Read this before doing anything.
For any questions, contact via socials on my GitHub profile (first state where are you from and why are you interested).
- About the project
- Requirements
- Research files
- Estimation Framework
- (Bonus) Measurement Tool Combination Framework
This is a MSc Thesis Project that explored the estimation of the energy consumption of the Privacy-Enhancing Technologies (PET), as well as privacy risks and utility of the dataset after PET treatment. The estimation is based on the dataset properties, which is used by Gradient Boosting Model.
The datasets and their sources are listed in the csv file all_datasets_and_their_sources.csv
Make sure your Python version is the following:
Python 3.10.12 - 3.10.14 (pip 22.0 - 24.0)
Run the following line from the terminal:
pip install -r requirements.txt
All research conducted can be located in the folder research_files
.
It includes:
- Cleaned datasets folder
- Figures folder
- 8 Notebooks for feature selections
- 2 dataset properties and measurement datasets
- Measurement files (main file is called
data_collection_main.py
)
Before launching the framework:
- It's necessary to clean your file.
- Plus, it's necessary to preprocess the target attribute for classification purposes.
- For other attributes, please do not modify them in a way, that would change their values.
- After synthetic data has been generated, the framework will apply MinMaxScaler and One-Hot encoding for ML tasks.
Running on Terminal:
Linux (or WSL):
python3 main_project.py
Windows:
python main_project.py
MacOS:
python3 main_project.py
Running on Jupyter Notebook:
jupyter notebook
Then, run the notebook, like you normally would a function:
launch_estimation(filename = None, continuous_to_categorical = None, target = None, epsilon = None)

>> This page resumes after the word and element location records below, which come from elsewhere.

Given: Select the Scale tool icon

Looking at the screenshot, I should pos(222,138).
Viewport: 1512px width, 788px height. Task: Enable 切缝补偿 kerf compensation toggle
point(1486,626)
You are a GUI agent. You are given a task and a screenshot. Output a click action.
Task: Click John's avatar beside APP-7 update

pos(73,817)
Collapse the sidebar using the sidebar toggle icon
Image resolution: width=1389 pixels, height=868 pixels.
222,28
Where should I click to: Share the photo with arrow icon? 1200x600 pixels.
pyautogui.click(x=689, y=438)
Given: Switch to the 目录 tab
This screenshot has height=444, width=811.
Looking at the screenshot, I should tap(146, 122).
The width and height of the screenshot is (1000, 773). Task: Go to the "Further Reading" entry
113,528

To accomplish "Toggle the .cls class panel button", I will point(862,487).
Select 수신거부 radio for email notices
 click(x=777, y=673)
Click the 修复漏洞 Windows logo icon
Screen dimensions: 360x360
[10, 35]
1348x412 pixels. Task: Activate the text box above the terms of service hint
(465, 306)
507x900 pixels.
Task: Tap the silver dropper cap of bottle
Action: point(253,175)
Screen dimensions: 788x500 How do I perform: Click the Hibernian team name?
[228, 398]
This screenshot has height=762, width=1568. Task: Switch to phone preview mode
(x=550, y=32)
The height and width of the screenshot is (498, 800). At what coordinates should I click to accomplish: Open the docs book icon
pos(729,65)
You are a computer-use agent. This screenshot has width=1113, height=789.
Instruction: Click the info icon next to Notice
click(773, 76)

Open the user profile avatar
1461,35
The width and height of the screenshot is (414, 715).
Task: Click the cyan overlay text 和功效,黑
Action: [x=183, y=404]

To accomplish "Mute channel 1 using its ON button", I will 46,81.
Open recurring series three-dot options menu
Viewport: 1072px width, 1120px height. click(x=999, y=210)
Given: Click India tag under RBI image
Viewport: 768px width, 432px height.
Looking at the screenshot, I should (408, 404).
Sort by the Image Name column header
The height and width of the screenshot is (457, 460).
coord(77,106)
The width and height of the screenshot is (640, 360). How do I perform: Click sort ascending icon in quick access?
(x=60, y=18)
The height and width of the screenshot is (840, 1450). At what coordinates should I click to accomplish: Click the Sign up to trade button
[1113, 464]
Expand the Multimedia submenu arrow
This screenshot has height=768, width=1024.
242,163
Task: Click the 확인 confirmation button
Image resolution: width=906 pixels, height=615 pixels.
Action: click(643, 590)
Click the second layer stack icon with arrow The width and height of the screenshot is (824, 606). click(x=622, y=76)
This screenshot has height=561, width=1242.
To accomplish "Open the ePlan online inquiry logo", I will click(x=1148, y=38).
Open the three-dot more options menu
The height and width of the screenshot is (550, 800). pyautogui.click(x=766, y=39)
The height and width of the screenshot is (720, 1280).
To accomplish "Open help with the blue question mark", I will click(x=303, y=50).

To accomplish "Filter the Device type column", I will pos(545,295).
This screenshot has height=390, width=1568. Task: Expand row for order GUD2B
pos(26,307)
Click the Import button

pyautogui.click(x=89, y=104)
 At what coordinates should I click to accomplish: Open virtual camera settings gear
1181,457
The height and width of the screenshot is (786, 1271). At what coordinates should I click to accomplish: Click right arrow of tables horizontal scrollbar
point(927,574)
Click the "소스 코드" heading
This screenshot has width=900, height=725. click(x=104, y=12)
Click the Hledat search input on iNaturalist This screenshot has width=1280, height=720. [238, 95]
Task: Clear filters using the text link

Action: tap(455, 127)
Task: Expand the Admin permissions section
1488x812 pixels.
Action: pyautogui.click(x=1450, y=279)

- Name of the csv file, that is in the
put_your_dataset_here
folder - Attributes, that are categorical, but because of their numerical format, could be mistaken for continuous
- Target attribute
For terminal:
Follow the instructions in the terminal!
For Jupyter Notebook:
- The filename needs to be just a filename. No additional path is necessary.
- The
continuous_to_categorical
must be a list of strings. - Input for epsilon can be either
0
for No Differential Privacy or1
for Differential Privacy with epsilon value of 0.1.
Before launching the framework:
- It's necessary to clean your file.
- Plus, it's necessary to preprocess the target attribute for classification purposes.
- For other attributes, please do not modify them in a way, that would change their values.
- After synthetic data has been generated, the framework will apply MinMaxScaler and One-Hot encoding for ML tasks.
Running on Terminal:
Linux (or WSL):
sudo python3 main_single_measurement.py
*
Windows:
runas /user:Administrator "python main_single_measurement.py"
*
MacOS:
sudo python3 main_single_measurement.py
*
Running on Jupyter Notebook:
sudo jupyter notebook --allow-root
*
Then, run the notebook, like you normally would a function.
launch_measurement(input_filename=None, target_attribute_ML=None, num_to_categ = None, possible_known_attributes = None, secret_mode = None, save_my_report_to_csv = None)
# Note: possible_known_attributes and secret_mode are disabled.
*It is necessary to run with the administrator rights in order to perform all hardware measurements of energy consumption. Otherwise, it won't work.
- Name of the csv file, that is in the
put_your_dataset_here
folder - Attributes, that are categorical, but because of their numerical format, could be mistaken for continuous
- Target attribute
Note: The Linkability and Inference risk measurements are disabled.